Question

An unknown nonelectrolyte and nonvolatile compound is dissolved in enough pure water to make 348ml of solution.The vapor pressure above the solution drops from 198.7mbar to 196.7mbar. When 100g of the compound is dissolved at constant temperature.Determine the molar mass of the unknown compound. Assume no change in volume occurs upon dissolution.

The answer is 509 g/mol Why?

Answer 1

Let the molar mass of the solution be M g/mol; we start with 100 g of the compound. Therefore, moles of compound taken = (100 g)*(1 mol/M g) = 100/M mol.

Assume the density of water to be 1 g/mL so that the mass of water taken = (348 mL)*(1 g/1 mL) = 348 g.

Molar mass of water = 18 g/mol; therefore, moles of water taken = (348 g)*(1 mol/18 g) = 19.333 mol.

Mole fraction of solvent (water) in the mixture = 19.333/(19.333 + 100/M)

As per Raoult’s law,

P_soln = (mole fraction of solvent)*P⁰_solvent where P_soln is the vapour pressure of the solution and P⁰_solvent is the vapour pressure of the pure solvent. Plug in values to obtain

(196.7 mbar) = [19.333/(19.333 + 100/M)]*(198.7 mbar)

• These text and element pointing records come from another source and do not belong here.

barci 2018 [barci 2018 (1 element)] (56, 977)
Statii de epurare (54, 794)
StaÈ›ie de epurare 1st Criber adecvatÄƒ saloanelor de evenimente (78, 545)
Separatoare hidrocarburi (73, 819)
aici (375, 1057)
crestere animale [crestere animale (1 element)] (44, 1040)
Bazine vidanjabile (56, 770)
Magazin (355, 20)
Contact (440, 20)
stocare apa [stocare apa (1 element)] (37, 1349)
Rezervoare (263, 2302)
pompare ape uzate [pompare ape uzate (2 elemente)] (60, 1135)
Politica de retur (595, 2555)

===> 0.9899 = 19.333/(19.333 + 100/M)

===> 0.9899*(19.333 + 100/M) = 19.333

===> 19.1377 + 98.99/M = 19.333

===> 98.99/M = 19.333 – 19.1377 = 0.1953

===> M = 98.99/0.1953 = 506.86 ≈ 507

The molar mass of the solute is 507 g/mol; this is slightly off from the given answer possibly because of different rounding off of digits (ans).